Les « journalistes » de « Frontières » sont-ils vraiment journalistes ?
Des salariés du trimestriel d’extrême droite ont été pris à partie à l’Assemblée, suite à la diffusion d’informations de plusieurs collaborateurs de députés. Ce média ne se fixe aucun limite déontologique journalistique, la question se pose de comment les qualifier.
dans l’hebdo N° 1858 Acheter ce numéro

Les images ont tourné cette semaine sur les réseaux sociaux, puis au sein des médias de l’empire Bolloré. Plusieurs employé·es du média d’extrême droite Frontières dans un jardin de l’Assemblée nationale, entouré·es par des collaborateurs et collaboratrices parlementaires de gauche, hostiles à leur égard. Ces dernier·es s’étaient réuni·es là, ce mercredi 9 avril, pour protester – justement – contre la publication le même jour du dernier opus du trimestriel Frontières.
Pourquoi ? Dedans figure notamment une cartographie des collaboratrices et collaborateurs de LFI. Une partie du groupe, syndiqué·e à la CGT CP, s’en étaient ému·e la veille. « Au prétexte d’un travail d’investigation sur les collaborateurs de députés de La France insoumise, Frontières rend public de nombreuses données personnelles et confidentielles en renseignant leurs identités (…) Autant d’informations qui pourraient demain être utilisées par des groupuscules néonazis afin de cibler les salariés concernés. »
Exfiltré·es de l’Assemblée nationale, les salarié·s de Frontières ont ensuite fait leur miel de ces images – précisément celles qu’ils étaient venus chercher – sur leurs réseaux, et sur les plateaux Bolloré, où la même musique a résonné toute la semaine : Frontières dérange, regardez la véritable violence est à gauche, la police de la pensée a encore frappé, imaginez si l’on avait fait la même chose à des journalistes de gauche ? Provocation, puis victimisation : un procédé particulièrement redoutable quand on dispose d’une telle caisse de résonance médiatique.
Aucune limite déontologique
En attendant de savoir si Frontières conservera ses accréditations presse au sein de l’Assemblée nationale – Yaël Braun-Pivet a publié un premier communiqué à ce sujet – une question se pose : peut-on qualifier les « journalistes » de Frontières de journalistes ? Pour l’heure, c’est en tout cas comme ça que le Monde, l’AFP, Libé ou Franceinfo.fr, qui se sont tous penchés cette semaine sur la polémique, les appellent. Ce n’est pas étonnant : déterminer ce qui relève ou non du journalisme, et de la fiabilité d’une information, est souvent un puits sans fond, et il n’est pas certain – sur ce sujet en particulier – qu’il incombe aux journalistes de trier le bon grain de l’ivraie.

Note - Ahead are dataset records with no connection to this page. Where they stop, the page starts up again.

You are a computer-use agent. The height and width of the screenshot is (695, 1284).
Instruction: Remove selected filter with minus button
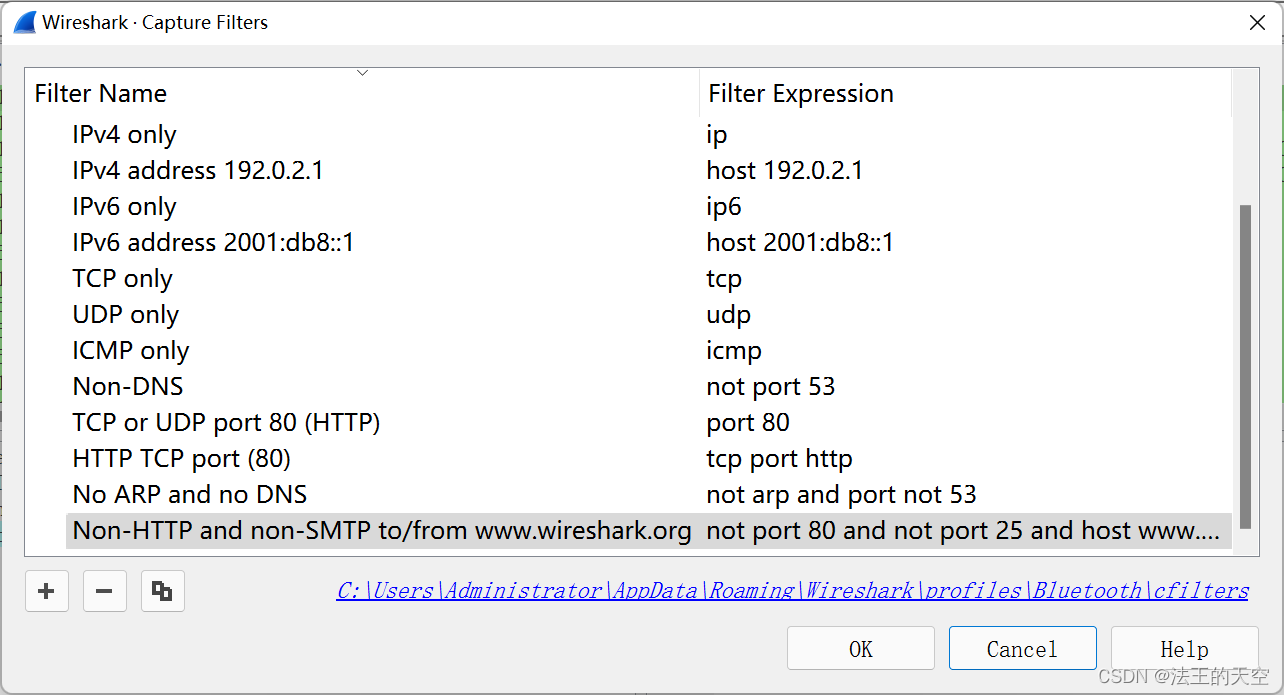[x=104, y=591]
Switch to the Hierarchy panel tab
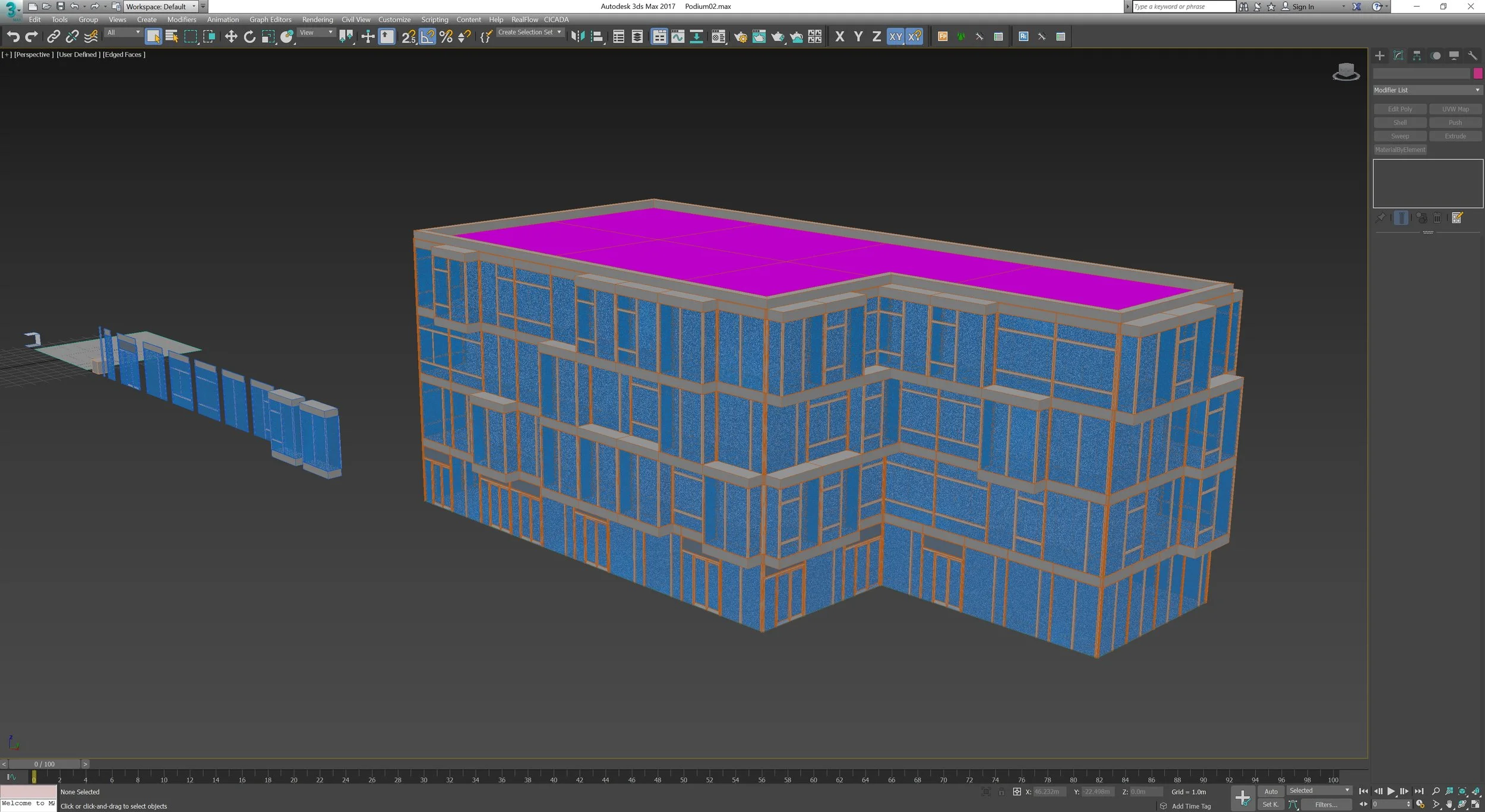This screenshot has height=812, width=1485. [1417, 56]
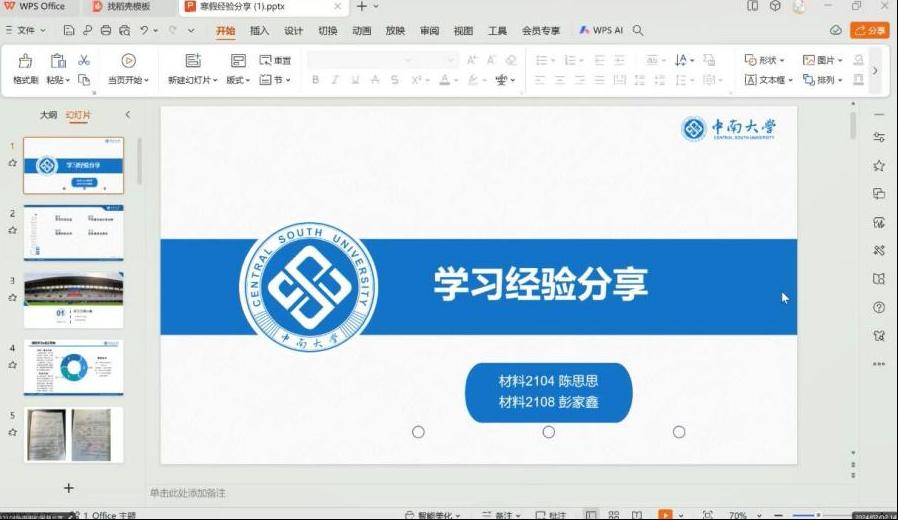Adjust the zoom slider in the status bar
Screen dimensions: 898x520
[x=818, y=515]
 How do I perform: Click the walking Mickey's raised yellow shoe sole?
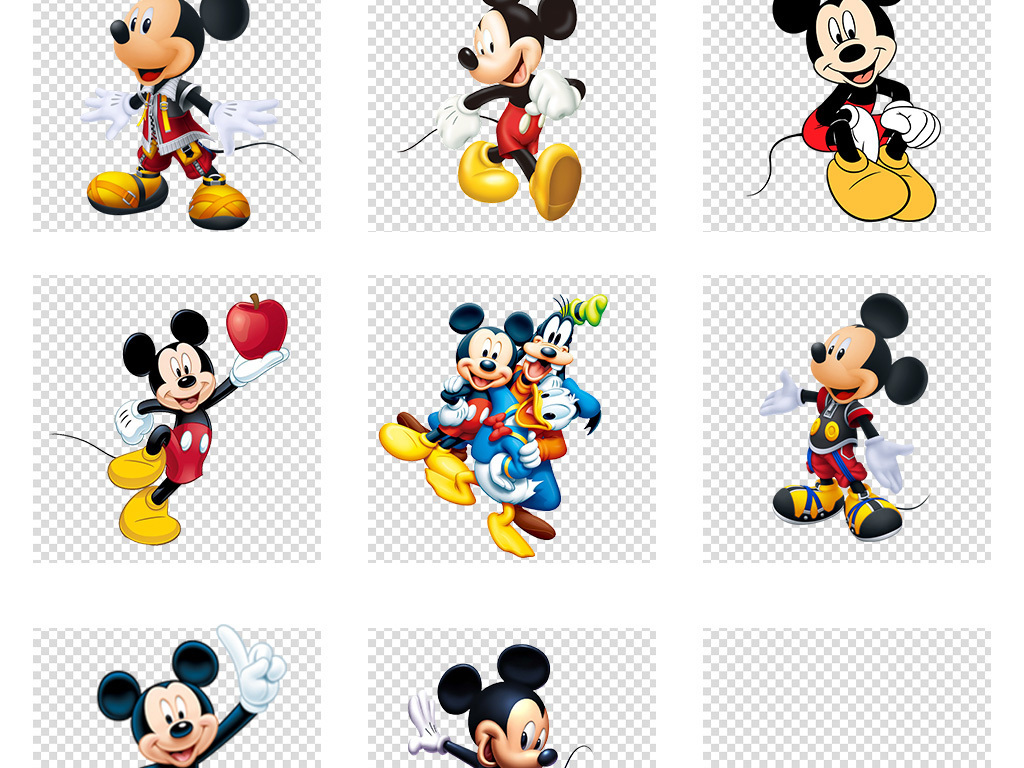click(556, 182)
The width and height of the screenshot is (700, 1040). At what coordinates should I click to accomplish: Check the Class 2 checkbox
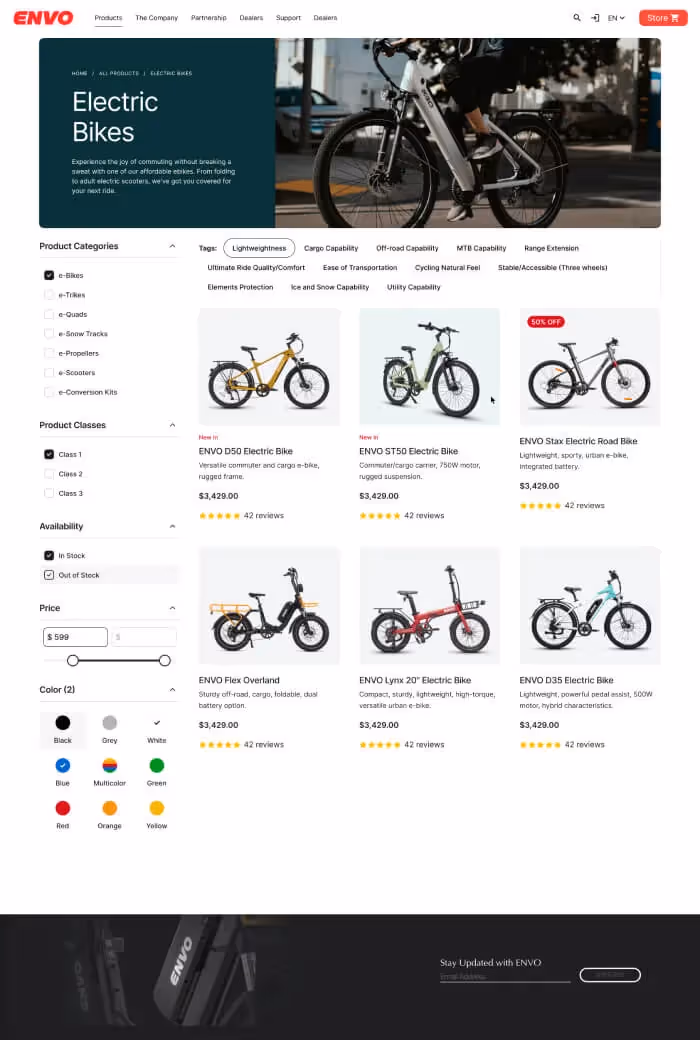[49, 474]
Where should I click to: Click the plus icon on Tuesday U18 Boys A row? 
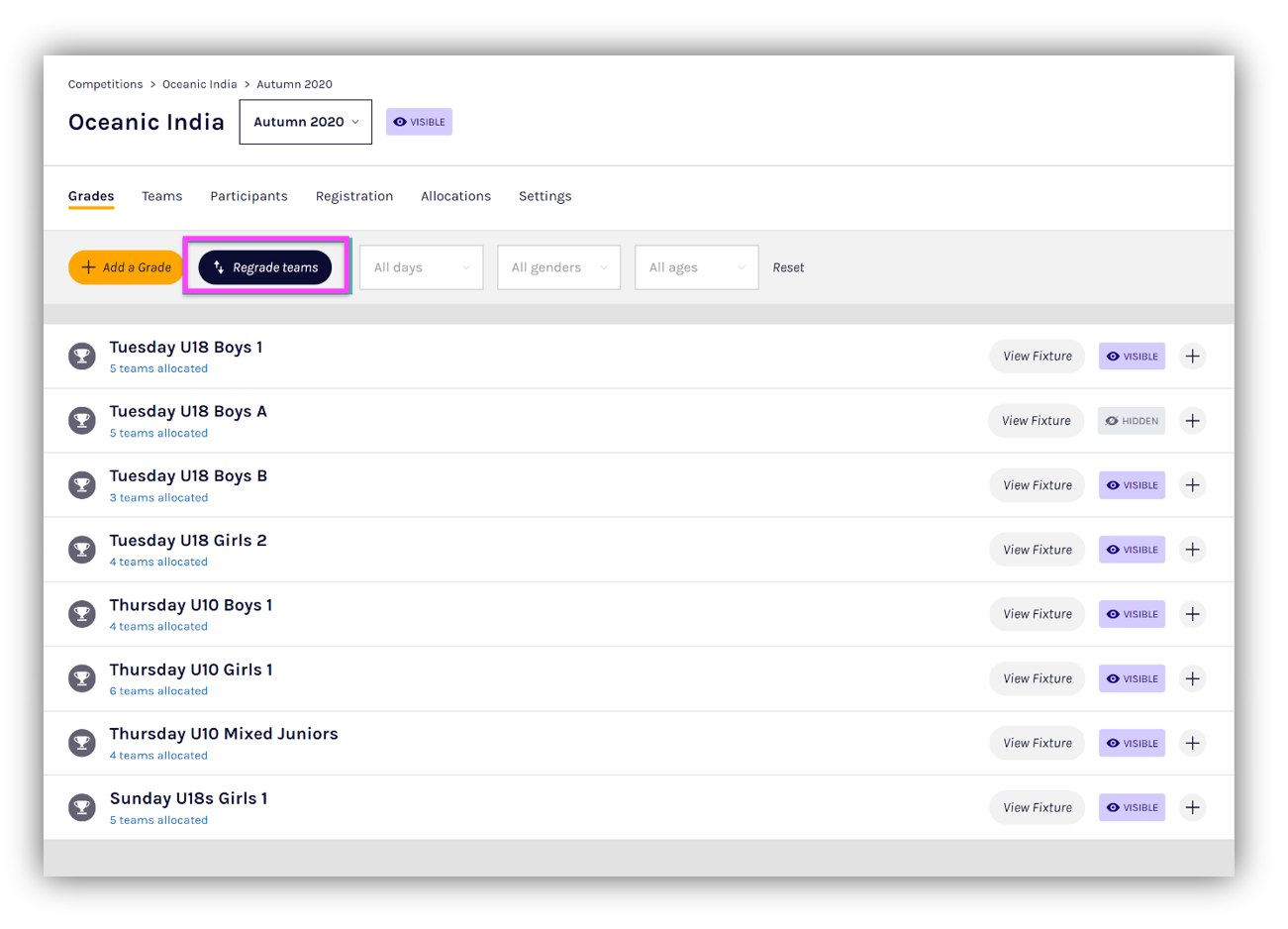[x=1192, y=421]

Pourtant, la question semble bien se poser, au regard du travail et des méthodes de ce média, autrefois baptisé Livre Noir (qui avait suivi, avec très peu de recul journalistique, la campagne d’Eric Zemmour en 2022). Frontières ne semble, en effet, s’embarrasser d’aucune limite déontologique.
Tout semble permis pour Frontières, dont le directeur Erik Tegnér passe actuellement ses journées sur CNews.
Filmer un député à son domicile privé (Louis Boyard, LFI) sans flouter les environs, permettant ainsi à n’importe qui de connaître son adresse, interviewer le nouveau patron de l’Arcom en caméra cachée, publier de fausses informations sans avoir vérifié au préalable, lister les avocats « coupables » de « l’invasion migratoire », et désormais donc, lister les données personnelles et confidentielles de nombreux collaborateurs parlementaires d’un parti : tout semble permis pour Frontières, dont le directeur Erik Tegnér, visé depuis janvier 2025 par une plainte pour agression sexuelle et harcèlement moral, passe actuellement ses journées sur CNews. Tout, sauf une chose : dire du mal de l’extrême droite.
Un journaliste est-il journaliste quand il n’enquête qu’à charge, et presque jamais à décharge ? Quand sa vision du monde l’emporte sur les faits ? Quand il promène sa bonnette rouge dans toutes les manifestations de gauche, pour ensuite mieux se victimiser ? La mise en orbite de Frontières dans notre système médiatique pose ces questions, et moi-même ne suis pas certain de la réponse. Je note tout de même n’avoir pas réussi à écrire une seule fois, dans cette chronique, « les journalistes de Frontières ».